The brain haemorrhage Eluana Englaro suffered during a car crash in 1992 caused a total degeneration of her brain functions. Her consciousness is dead: only her body, artificially nourished, is alive. In Britain, after 12 months the torment of her family would have been resolved by the replacement of nutrition with sedatives, and within a few days she would have begun to drift away.
In Italy, however, her body must live indefinitely, and in the name of that principle, as reported in our news pages, Italy has been plunged into a constitutional crisis, as Silvio Berlusconi, the Prime Minister, who has previously taken no interest in the affair, sides with the Catholic church in trying to force the doctors to keep her alive.
So it was with amazement that I turned to page five of yesterday's La Stampa and read the views of Italy's most illustrious Catholic politician on the affair.
Giulio Andreotti, who recently turned 90, was seven times a Christian Democrat prime minister and has for decades been the Church's most reliable friend in Italian public life. But now he is sounding a different note.

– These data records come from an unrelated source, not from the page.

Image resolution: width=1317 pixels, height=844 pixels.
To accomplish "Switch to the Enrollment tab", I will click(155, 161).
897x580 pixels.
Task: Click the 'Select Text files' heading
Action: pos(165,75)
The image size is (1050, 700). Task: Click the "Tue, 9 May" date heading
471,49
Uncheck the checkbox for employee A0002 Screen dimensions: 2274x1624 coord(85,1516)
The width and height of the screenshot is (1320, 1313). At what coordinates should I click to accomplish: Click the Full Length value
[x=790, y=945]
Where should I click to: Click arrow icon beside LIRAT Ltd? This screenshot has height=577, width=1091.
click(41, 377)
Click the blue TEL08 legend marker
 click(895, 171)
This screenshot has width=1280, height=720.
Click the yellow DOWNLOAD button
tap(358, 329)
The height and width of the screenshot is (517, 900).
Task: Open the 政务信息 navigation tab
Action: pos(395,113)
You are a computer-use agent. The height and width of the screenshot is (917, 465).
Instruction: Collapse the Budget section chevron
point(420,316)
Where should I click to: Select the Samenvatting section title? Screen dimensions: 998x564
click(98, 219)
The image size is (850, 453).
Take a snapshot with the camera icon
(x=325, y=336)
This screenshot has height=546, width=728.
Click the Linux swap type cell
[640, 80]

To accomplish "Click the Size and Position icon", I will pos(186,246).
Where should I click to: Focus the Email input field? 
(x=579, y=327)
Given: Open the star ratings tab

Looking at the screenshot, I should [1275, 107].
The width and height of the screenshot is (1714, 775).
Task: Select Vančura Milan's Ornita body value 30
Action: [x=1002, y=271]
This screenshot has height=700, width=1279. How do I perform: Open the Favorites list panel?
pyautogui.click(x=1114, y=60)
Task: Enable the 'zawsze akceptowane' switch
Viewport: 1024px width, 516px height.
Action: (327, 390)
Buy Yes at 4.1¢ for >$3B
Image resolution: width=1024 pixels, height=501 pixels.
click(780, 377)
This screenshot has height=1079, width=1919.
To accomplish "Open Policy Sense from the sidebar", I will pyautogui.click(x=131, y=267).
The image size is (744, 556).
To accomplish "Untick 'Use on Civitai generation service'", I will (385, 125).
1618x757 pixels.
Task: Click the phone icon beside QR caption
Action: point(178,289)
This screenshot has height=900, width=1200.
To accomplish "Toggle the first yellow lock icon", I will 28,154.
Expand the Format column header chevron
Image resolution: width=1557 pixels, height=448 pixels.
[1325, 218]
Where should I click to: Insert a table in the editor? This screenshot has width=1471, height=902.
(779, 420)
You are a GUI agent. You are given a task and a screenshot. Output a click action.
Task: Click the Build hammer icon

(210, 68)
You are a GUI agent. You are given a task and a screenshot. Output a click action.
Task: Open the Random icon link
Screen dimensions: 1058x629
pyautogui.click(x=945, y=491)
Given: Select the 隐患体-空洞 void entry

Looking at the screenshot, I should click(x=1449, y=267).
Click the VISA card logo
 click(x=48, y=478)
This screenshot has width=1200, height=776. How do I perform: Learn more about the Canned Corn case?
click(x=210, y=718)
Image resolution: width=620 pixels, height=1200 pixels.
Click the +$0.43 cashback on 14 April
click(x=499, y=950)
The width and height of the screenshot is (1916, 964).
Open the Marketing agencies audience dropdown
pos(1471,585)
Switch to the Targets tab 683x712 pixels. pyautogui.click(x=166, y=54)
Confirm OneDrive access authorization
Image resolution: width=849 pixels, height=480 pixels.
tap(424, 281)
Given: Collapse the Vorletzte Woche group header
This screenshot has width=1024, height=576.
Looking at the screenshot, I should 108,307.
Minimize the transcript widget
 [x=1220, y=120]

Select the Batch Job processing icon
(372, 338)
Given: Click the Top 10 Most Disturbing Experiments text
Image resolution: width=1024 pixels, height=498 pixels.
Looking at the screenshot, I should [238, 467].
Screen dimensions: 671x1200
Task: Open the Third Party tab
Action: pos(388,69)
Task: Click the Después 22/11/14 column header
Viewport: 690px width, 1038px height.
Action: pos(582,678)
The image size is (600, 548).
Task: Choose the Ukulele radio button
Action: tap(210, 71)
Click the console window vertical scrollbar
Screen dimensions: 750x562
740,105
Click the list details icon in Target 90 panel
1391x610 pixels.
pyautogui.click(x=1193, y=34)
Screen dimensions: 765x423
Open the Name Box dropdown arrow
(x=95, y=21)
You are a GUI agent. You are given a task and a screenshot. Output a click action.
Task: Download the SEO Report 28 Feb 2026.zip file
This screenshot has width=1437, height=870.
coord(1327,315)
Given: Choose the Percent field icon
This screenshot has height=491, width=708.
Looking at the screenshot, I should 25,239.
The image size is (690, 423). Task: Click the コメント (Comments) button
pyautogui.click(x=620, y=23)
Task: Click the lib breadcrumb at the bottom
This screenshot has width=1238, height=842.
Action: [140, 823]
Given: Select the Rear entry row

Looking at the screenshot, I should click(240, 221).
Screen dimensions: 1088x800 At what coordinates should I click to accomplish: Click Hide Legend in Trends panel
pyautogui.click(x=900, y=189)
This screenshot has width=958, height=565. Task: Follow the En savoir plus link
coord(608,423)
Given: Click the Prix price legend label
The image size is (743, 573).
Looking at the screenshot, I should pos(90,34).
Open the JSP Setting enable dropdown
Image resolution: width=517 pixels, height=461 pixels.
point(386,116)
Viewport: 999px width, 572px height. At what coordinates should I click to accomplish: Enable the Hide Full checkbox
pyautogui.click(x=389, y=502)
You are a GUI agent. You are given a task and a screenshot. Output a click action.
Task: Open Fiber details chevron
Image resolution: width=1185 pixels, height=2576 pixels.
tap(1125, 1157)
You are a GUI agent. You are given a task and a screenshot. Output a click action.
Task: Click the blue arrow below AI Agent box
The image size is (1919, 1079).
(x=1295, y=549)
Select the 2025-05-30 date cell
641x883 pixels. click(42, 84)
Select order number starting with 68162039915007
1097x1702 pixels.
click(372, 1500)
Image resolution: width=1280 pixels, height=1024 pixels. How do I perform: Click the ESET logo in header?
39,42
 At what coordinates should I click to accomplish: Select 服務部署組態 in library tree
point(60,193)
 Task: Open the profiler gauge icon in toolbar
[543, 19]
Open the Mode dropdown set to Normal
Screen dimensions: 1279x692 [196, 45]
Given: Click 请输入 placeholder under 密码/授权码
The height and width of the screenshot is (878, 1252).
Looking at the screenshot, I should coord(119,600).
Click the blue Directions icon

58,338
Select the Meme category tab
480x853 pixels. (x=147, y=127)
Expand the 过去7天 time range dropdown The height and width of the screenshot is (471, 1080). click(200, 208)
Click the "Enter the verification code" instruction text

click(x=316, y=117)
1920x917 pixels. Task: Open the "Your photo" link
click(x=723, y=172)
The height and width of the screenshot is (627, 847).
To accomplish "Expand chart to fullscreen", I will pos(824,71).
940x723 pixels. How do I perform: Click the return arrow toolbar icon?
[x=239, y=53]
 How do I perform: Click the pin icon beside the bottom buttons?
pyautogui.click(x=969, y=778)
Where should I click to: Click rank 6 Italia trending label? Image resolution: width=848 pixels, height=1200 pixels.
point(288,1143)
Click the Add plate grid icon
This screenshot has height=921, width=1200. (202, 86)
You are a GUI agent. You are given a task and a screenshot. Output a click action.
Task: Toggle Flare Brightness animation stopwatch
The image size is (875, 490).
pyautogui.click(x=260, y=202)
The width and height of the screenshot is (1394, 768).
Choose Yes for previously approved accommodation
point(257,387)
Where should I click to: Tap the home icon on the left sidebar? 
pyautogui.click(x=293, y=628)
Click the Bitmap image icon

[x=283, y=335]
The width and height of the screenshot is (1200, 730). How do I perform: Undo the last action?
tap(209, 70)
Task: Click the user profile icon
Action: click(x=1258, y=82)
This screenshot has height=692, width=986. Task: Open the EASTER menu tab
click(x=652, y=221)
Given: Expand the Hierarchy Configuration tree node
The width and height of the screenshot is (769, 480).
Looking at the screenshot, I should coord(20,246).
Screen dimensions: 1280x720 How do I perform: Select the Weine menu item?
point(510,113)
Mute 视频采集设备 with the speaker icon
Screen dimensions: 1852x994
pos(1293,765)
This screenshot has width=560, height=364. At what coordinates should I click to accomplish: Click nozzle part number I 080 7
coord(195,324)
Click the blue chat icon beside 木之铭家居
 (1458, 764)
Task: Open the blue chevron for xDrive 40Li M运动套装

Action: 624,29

"This is a totally private affair," he said. "Deciding what is and what is not life is a question that each of us must confront on our own ... The calvary of Eluana must not become a political issue, or it will be culpably dehumanised. There are affairs in which politics must halt on the threshold of people's homes. We are dealing with a family which has been heavily tested by a tragedy, and no one can arrogate the right to decide about it imperiously."
Becks' Italian Job
Italy was ready to hate David Beckham. The footballer comes with so much baggage – and one is inevitably ill-disposed towards a multi-millionaire whose huge and well-stocked underpants gaze down from hoardings. But AC Milan, which has borrowed him from LA Galaxy in America, has discovered, as did Real Madrid, that Becks is a diamond geezer, polite, good-humoured, and still an asset on the pitch. They want him for keeps.
The stereotype does not fit
Amanda Knox was in court in Perugia on Saturday, and her ex-flatmate on the witness stand proved a grave disappointment: Amanda was not a junkie, not a witch, just a girl who liked sport, yoga, playing guitar. She cried after Meredith died. The world prefers Amanda guilty; prepare for her to vanish from view.